SUPPLIED DATA:
★ ★ ★ ★ ★
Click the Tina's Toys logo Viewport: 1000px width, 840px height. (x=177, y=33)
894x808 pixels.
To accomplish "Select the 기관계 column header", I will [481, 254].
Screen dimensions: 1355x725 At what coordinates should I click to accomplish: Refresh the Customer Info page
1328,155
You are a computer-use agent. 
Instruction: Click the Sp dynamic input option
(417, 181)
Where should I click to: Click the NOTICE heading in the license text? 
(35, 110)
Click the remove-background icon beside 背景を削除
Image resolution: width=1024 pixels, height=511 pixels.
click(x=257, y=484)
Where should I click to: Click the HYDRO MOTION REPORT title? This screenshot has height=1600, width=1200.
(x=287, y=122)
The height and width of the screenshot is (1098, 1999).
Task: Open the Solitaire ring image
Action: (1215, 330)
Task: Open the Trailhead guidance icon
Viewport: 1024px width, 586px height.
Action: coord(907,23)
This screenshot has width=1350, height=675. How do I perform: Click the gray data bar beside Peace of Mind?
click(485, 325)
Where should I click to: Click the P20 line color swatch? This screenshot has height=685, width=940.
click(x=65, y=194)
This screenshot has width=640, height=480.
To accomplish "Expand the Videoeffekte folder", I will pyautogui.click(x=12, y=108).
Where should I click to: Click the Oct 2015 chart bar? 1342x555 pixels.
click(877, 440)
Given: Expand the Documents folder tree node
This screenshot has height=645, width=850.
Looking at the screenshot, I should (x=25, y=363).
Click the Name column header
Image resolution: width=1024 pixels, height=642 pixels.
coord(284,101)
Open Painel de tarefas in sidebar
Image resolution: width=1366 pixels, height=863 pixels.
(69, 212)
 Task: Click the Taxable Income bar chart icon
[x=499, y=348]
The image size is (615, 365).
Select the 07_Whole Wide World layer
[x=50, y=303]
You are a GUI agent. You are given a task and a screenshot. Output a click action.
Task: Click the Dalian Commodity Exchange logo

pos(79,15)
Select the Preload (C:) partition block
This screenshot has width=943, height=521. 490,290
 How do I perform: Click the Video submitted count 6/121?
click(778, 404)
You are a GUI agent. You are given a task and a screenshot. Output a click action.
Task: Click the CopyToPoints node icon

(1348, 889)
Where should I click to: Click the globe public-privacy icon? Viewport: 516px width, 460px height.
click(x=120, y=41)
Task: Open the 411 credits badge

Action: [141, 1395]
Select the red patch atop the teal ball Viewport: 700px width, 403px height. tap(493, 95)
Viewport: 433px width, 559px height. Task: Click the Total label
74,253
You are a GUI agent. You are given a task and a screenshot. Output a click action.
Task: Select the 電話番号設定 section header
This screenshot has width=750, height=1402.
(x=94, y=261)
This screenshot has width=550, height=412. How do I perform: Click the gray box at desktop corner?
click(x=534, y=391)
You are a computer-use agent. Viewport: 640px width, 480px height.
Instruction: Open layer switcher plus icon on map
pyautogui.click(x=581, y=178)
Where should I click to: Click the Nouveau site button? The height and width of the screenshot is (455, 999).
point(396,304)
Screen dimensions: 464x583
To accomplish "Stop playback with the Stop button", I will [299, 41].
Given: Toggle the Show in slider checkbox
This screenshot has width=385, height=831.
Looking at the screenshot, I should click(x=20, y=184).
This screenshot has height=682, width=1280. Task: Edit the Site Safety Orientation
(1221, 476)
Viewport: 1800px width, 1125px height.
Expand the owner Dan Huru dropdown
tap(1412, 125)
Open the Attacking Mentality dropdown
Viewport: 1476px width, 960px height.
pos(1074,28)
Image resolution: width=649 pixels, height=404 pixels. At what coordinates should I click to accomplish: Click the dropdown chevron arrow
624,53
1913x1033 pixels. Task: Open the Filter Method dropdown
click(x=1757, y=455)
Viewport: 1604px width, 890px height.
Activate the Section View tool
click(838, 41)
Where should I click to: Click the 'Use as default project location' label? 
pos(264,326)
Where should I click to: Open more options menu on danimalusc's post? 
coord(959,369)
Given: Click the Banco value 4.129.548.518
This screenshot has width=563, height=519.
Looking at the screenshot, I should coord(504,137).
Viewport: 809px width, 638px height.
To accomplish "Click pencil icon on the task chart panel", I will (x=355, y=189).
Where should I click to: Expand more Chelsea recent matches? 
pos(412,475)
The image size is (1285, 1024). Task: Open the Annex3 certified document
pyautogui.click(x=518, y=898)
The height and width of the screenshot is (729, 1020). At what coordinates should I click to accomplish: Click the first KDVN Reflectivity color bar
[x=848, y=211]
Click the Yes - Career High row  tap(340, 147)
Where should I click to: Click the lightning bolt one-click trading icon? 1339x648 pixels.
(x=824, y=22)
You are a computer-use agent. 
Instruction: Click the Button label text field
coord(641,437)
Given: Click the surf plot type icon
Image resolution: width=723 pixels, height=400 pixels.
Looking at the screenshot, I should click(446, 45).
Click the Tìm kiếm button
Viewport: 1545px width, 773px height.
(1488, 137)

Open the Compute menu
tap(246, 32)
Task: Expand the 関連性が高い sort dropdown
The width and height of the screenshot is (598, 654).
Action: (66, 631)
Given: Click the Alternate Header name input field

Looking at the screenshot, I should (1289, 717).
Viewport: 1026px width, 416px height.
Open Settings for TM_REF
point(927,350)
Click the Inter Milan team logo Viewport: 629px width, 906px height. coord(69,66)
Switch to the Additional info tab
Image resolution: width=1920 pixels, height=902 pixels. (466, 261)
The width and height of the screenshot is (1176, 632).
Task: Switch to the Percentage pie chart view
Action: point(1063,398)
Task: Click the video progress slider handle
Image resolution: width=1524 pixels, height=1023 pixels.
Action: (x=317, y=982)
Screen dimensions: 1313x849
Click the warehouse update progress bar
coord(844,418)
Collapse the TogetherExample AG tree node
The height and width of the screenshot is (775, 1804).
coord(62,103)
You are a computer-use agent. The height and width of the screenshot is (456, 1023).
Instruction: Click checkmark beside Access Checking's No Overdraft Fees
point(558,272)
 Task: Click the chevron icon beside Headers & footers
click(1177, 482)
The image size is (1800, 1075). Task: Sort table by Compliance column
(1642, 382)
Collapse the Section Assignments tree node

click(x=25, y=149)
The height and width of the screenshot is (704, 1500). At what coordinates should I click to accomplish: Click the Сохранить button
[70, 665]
★ ★ ★ ★ ★
TASK STATEMENT: Your output should be an exact transcription of the line that holds "Given: Click the surf plot type icon" and each line after it through the end of the listing above.

TASK OUTPUT:
Given: Click the surf plot type icon
Image resolution: width=723 pixels, height=400 pixels.
Looking at the screenshot, I should click(446, 45).
Click the Tìm kiếm button
Viewport: 1545px width, 773px height.
(1488, 137)

Open the Compute menu
tap(246, 32)
Task: Expand the 関連性が高い sort dropdown
The width and height of the screenshot is (598, 654).
Action: (66, 631)
Given: Click the Alternate Header name input field

Looking at the screenshot, I should (1289, 717).
Viewport: 1026px width, 416px height.
Open Settings for TM_REF
point(927,350)
Click the Inter Milan team logo Viewport: 629px width, 906px height. coord(69,66)
Switch to the Additional info tab
Image resolution: width=1920 pixels, height=902 pixels. (466, 261)
The width and height of the screenshot is (1176, 632).
Task: Switch to the Percentage pie chart view
Action: point(1063,398)
Task: Click the video progress slider handle
Image resolution: width=1524 pixels, height=1023 pixels.
Action: (x=317, y=982)
Screen dimensions: 1313x849
Click the warehouse update progress bar
coord(844,418)
Collapse the TogetherExample AG tree node
The height and width of the screenshot is (775, 1804).
coord(62,103)
You are a computer-use agent. The height and width of the screenshot is (456, 1023).
Instruction: Click checkmark beside Access Checking's No Overdraft Fees
point(558,272)
 Task: Click the chevron icon beside Headers & footers
click(1177, 482)
The image size is (1800, 1075). Task: Sort table by Compliance column
(1642, 382)
Collapse the Section Assignments tree node

click(x=25, y=149)
The height and width of the screenshot is (704, 1500). At what coordinates should I click to accomplish: Click the Сохранить button
[70, 665]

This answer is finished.